WORK TASK A: Rewrite the article's text from "The committee's proposed action is to advance the" down to "of June 2026.", replacing "poles" with "masts".
WORK TASK B: In the article, besides indemnifying the city, what did Tacoma's franchise require Verta to provide?
[[ EXCERPTED PASSAGE open ]]
A Portland, Maine-based wireless infrastructure company wants access to Snohomish County road rights-of-way, and the county is proposing to overhaul commute-reduction rules for large employers like Boeing and Providence Regional Medical Center.
Both items go before the county's Public Infrastructure and Conservation Committee tomorrow.
The committee meets at 10 a.m. in the Jackson Board Room, 8th Floor, 3000 Rockefeller Ave. in Everett.
Ordinance 26-025 would grant SQF, LLC, doing business as Verta, a non-exclusive franchise to use public road rights-of-way in Snohomish County for telecommunications infrastructure.
The committee's proposed action is to advance the ordinance to the General Legislative Session on July 15, where a public hearing date would be set.
Verta develops poles and towers that multiple wireless carriers can share, rather than each building their own. The company has been expanding across Western Washington. Tacoma granted Verta a 10-year franchise in January 2026, and Kirkland had a similar 10-year agreement under consideration as of June 2026.
The Snohomish County ordinance text was not publicly available as of July 5, so specific franchise terms, duration, and geographic scope within the county remain unclear.
In Tacoma, the franchise required Verta to indemnify the city, provide insurance, a letter of credit, and a performance bond.
Ordinance 26-029 would repeal the county's existing Commute Trip Reduction code (Chapter 32.40 SCC) and replace it with an entirely new chapter (32.10 SCC), renaming Title 32 of the county code "Commute Trip Reduction" and adopting an updated county CTR plan.
The committee's proposed action is to advance this ordinance to the July 15 General Legislative Session as well.
Washington's CTR law, established in the 1990s under the state's Clean Air Act, requires employers with 100 or more affected employees in the state's nine most populous counties to implement programs reducing drive-alone commutes.
[[ EXCERPTED PASSAGE closed ]]
[[ GIVEN ENTRIES open ]]
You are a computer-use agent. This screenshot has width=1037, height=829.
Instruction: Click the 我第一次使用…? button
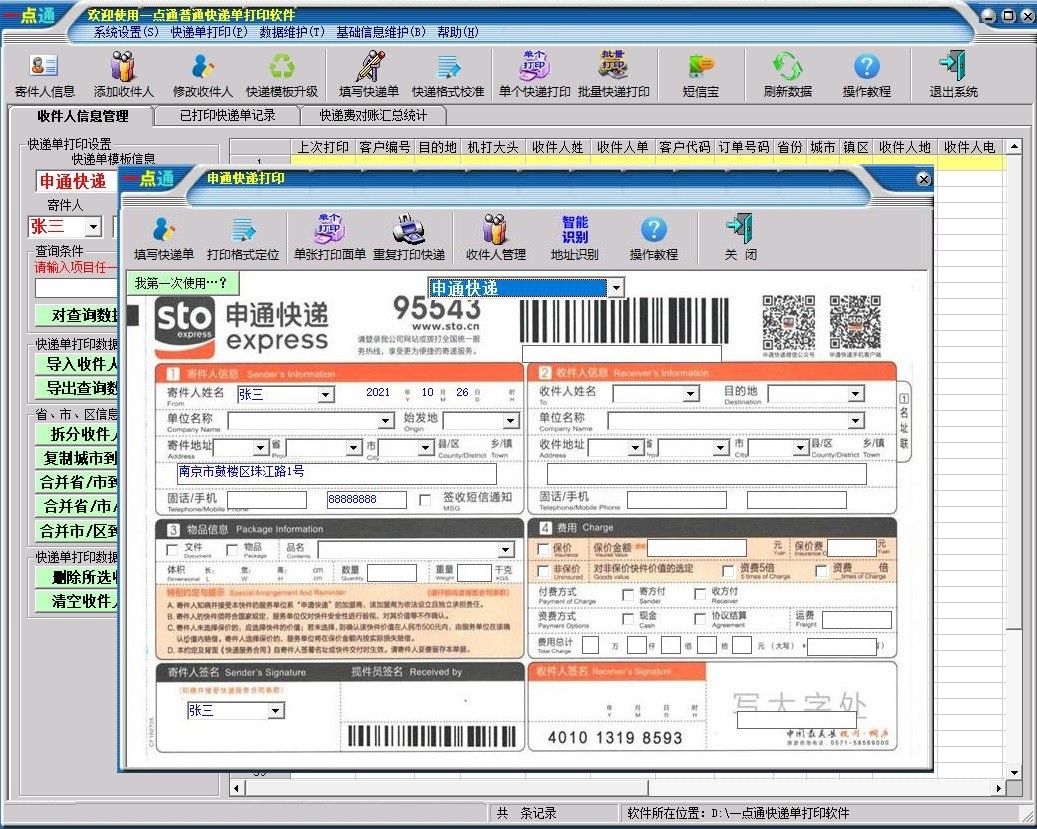pos(181,284)
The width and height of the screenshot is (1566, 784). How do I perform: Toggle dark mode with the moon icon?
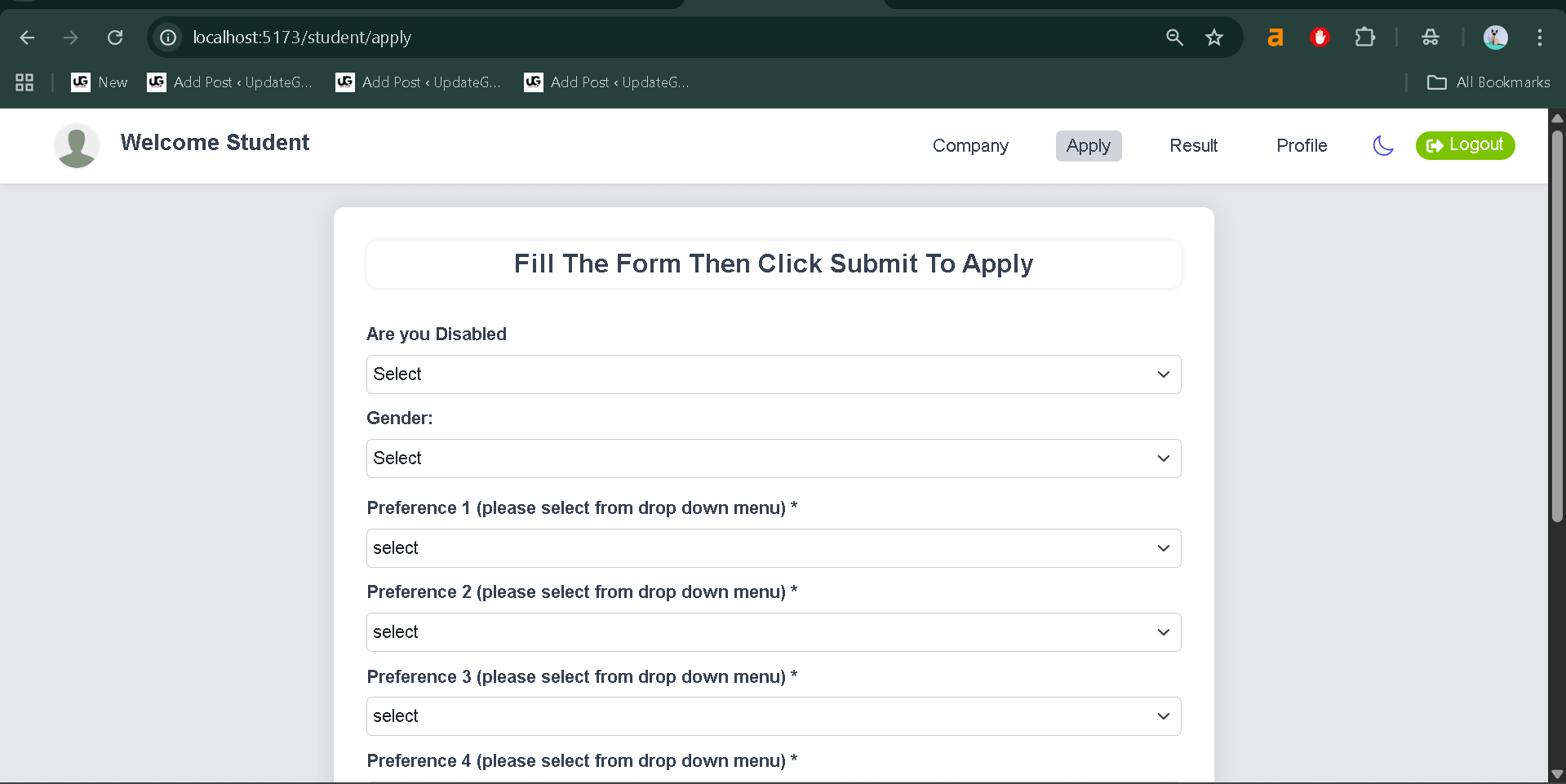[x=1383, y=146]
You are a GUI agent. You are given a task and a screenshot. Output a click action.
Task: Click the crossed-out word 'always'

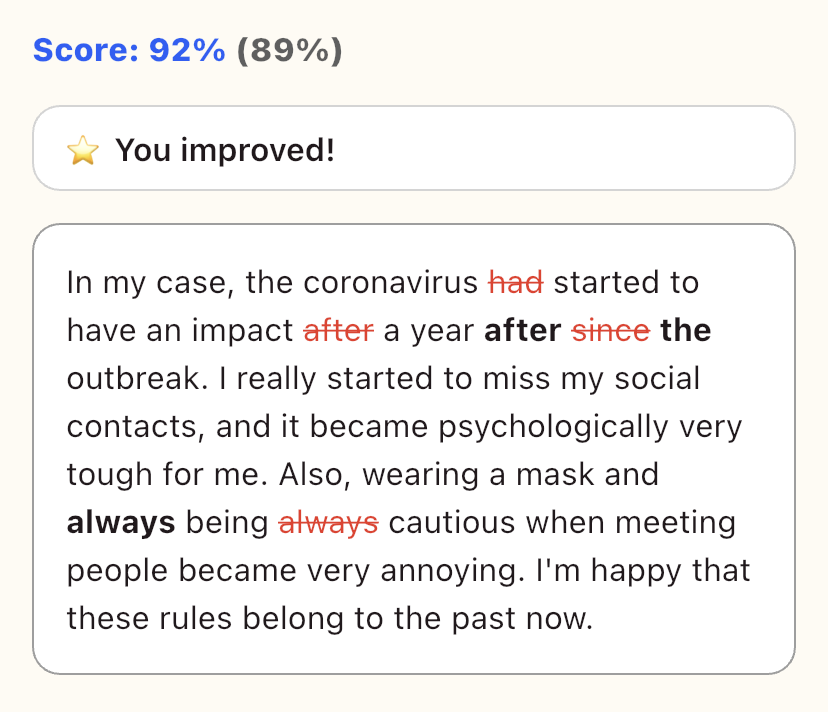tap(328, 522)
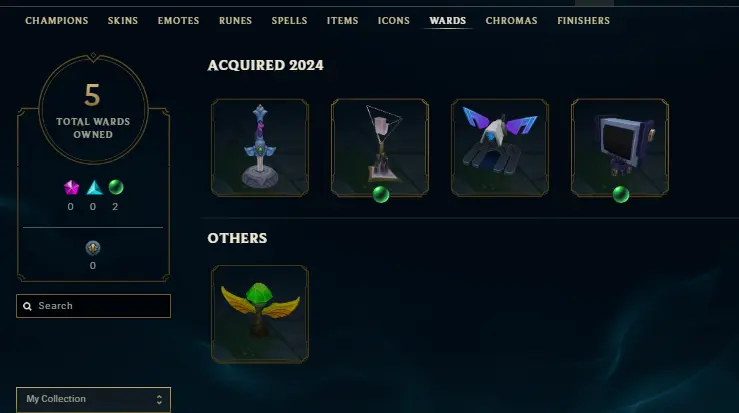Click the My Collection dropdown arrows
Screen dimensions: 739x413
pos(159,400)
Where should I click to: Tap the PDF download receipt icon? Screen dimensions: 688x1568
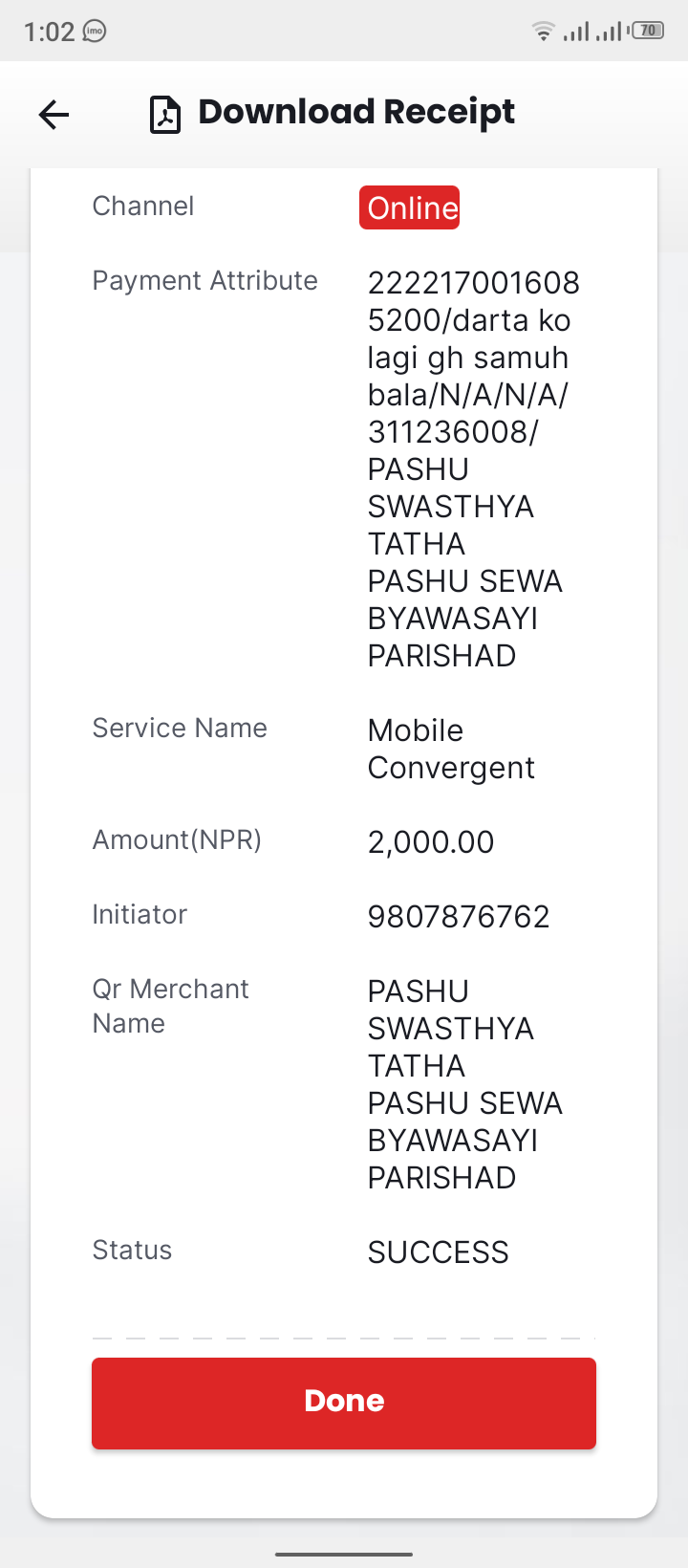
[[ GIVEN ENTRIES closed ]]
RESPONSE A:
The committee's proposed action is to advance the ordinance to the General Legislative Session on July 15, where a public hearing date would be set.
Verta develops masts and towers that multiple wireless carriers can share, rather than each building their own. The company has been expanding across Western Washington. Tacoma granted Verta a 10-year franchise in January 2026, and Kirkland had a similar 10-year agreement under consideration as of June 2026.

RESPONSE B: Insurance, a letter of credit, and a performance bond.